• _INPUT_:
BEGIN

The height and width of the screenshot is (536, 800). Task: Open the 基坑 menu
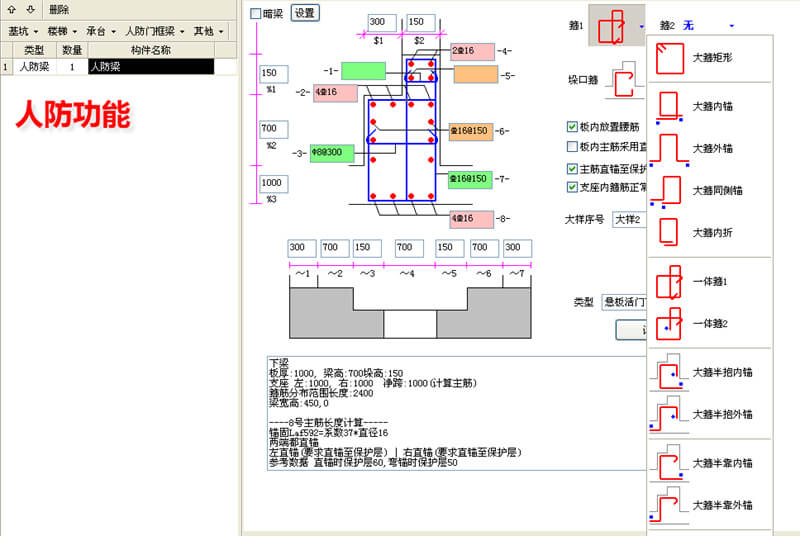(x=22, y=31)
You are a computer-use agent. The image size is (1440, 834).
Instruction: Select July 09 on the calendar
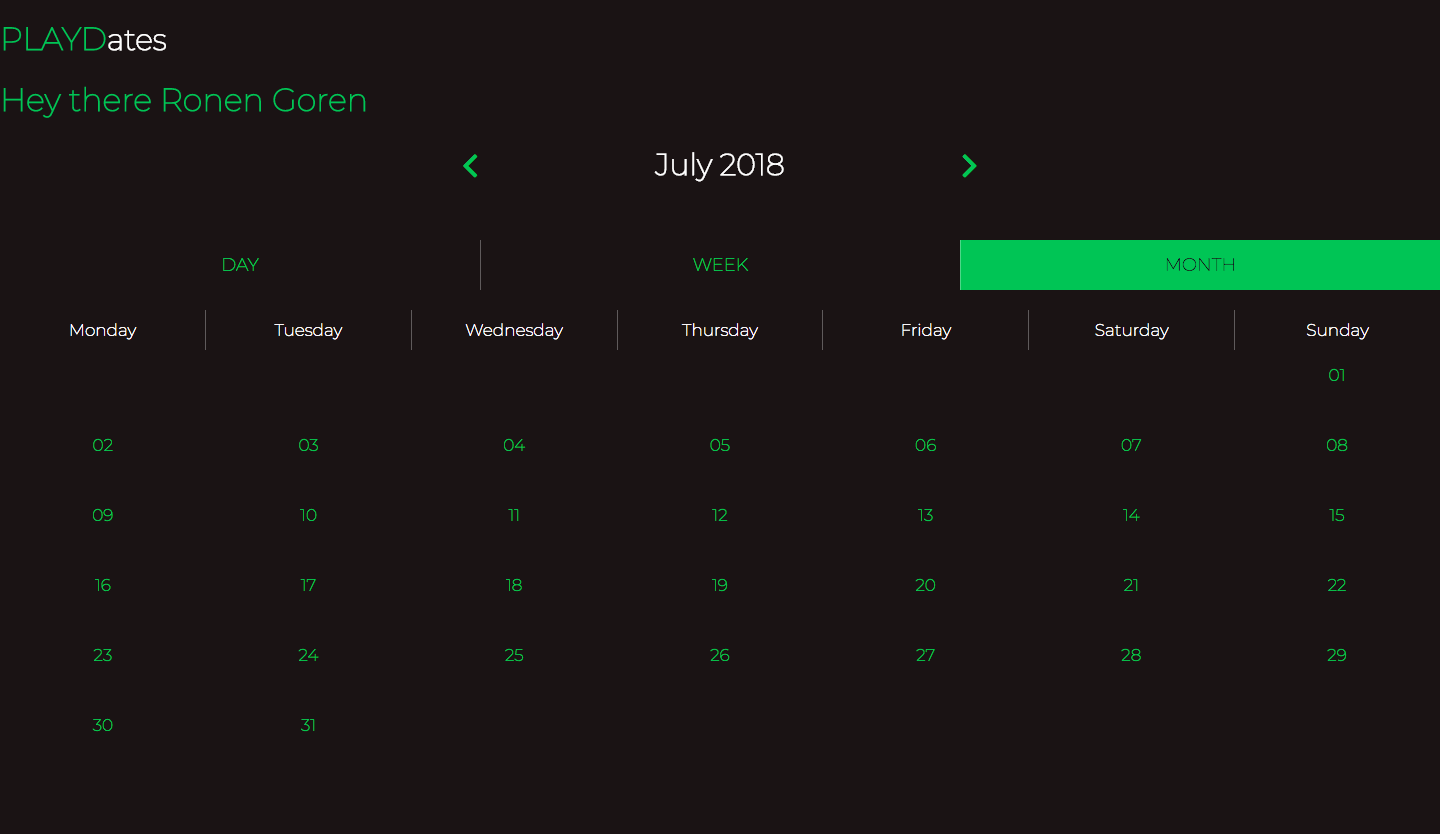102,515
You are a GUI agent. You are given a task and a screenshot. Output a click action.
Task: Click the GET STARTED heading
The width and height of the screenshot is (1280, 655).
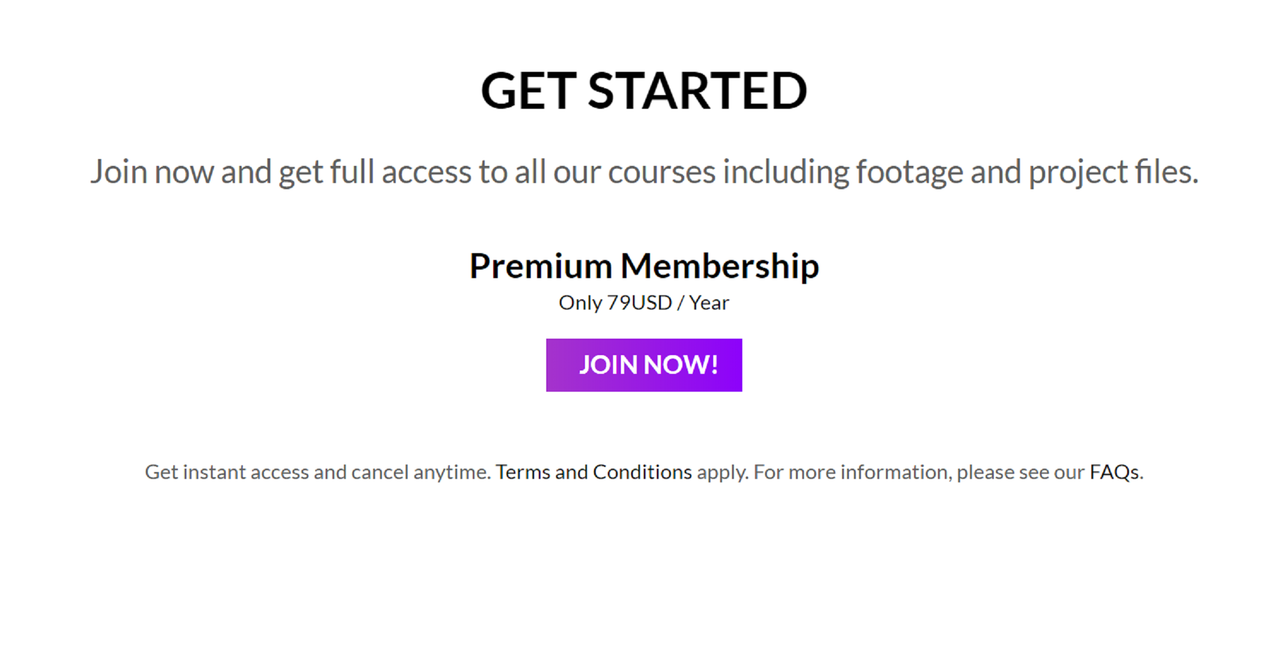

END

• _YOUR TASK_:
Show a copy of each line from the records above in which the string "agent" occurs.

• _FINAL ANSWER_:
You are a computer-use agent. The image size is (1440, 834).
You are a GUI agent. You are given a task and a screenshot. Output a click action.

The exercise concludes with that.